● **Recorded information**
---+---

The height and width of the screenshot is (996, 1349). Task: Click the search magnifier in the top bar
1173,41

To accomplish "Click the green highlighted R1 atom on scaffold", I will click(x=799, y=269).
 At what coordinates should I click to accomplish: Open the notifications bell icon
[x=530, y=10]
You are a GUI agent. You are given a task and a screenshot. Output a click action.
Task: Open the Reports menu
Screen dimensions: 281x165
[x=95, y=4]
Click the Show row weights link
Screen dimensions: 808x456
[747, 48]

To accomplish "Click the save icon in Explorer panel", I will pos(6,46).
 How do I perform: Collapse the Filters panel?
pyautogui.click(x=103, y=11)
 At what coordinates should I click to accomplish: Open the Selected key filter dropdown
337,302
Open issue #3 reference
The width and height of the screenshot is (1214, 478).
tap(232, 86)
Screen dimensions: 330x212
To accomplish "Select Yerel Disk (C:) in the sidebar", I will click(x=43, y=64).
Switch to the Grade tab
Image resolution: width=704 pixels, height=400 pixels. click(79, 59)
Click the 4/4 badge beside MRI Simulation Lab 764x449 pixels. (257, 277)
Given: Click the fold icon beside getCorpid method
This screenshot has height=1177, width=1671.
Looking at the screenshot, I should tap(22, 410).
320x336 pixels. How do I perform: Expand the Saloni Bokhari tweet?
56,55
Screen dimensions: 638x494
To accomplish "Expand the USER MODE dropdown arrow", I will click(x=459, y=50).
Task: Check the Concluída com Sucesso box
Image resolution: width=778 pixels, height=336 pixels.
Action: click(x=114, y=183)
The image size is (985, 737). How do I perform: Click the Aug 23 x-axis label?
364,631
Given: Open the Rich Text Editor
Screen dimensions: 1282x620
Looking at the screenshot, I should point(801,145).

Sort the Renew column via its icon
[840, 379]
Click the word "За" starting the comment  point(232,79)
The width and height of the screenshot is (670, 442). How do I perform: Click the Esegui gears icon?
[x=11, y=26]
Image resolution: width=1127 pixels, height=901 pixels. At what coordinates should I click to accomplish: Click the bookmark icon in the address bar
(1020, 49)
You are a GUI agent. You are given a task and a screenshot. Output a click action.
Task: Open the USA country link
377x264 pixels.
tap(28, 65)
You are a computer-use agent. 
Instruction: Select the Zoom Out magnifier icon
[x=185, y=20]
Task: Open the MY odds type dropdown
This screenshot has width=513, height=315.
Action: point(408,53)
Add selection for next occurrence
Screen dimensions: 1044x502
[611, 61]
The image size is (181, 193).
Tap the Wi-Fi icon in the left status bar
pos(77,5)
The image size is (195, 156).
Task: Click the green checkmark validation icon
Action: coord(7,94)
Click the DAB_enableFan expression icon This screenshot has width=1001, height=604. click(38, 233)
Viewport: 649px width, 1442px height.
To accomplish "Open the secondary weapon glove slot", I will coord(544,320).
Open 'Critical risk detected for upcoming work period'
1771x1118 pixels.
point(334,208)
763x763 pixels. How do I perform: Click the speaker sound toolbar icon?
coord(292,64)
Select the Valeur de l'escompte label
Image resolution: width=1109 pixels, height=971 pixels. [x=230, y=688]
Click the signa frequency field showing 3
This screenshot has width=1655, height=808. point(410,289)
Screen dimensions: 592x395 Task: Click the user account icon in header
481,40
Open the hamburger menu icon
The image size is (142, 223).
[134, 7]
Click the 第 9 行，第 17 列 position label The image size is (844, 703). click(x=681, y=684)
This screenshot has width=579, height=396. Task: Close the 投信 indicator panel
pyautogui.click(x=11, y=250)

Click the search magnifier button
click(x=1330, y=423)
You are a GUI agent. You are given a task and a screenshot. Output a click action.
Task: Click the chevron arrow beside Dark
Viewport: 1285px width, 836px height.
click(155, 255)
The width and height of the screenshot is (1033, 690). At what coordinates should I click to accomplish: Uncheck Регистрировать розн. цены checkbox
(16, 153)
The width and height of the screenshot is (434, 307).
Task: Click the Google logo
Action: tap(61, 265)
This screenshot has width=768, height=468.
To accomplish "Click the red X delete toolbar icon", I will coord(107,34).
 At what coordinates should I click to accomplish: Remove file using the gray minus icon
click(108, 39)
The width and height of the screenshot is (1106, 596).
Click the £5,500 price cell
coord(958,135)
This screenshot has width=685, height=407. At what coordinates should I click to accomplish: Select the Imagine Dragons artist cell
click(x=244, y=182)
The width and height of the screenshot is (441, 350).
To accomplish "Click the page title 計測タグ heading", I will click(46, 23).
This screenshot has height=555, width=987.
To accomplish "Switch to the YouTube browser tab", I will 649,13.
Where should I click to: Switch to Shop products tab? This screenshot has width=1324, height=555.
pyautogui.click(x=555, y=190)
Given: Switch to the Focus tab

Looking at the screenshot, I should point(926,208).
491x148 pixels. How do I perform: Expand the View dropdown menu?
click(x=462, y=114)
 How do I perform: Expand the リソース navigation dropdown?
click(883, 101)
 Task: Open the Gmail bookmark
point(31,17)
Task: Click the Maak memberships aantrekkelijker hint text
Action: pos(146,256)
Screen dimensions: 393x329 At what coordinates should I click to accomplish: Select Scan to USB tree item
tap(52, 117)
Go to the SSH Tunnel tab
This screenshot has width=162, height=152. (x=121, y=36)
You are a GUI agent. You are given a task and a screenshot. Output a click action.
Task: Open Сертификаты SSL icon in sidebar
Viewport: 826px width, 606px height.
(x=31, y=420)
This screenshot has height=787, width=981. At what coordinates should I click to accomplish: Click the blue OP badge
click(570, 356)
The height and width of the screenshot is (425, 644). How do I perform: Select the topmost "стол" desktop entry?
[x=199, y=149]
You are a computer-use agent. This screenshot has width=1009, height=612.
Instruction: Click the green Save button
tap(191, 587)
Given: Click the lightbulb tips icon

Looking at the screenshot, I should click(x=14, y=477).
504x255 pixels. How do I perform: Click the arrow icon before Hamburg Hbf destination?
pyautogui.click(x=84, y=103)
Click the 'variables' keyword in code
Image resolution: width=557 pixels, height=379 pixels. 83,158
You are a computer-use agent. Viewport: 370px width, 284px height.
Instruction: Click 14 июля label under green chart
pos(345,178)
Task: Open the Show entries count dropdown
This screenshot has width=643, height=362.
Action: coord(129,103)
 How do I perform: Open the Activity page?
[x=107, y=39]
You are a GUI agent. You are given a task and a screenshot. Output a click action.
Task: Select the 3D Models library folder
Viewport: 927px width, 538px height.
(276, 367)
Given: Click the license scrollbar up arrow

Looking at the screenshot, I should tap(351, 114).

---+---

● **Problem description**
Report each line of the material in which the string "beside" occurs.

● **Answer section**
Click the 4/4 badge beside MRI Simulation Lab 764x449 pixels. (257, 277)
Given: Click the fold icon beside getCorpid method
Task: Click the chevron arrow beside Dark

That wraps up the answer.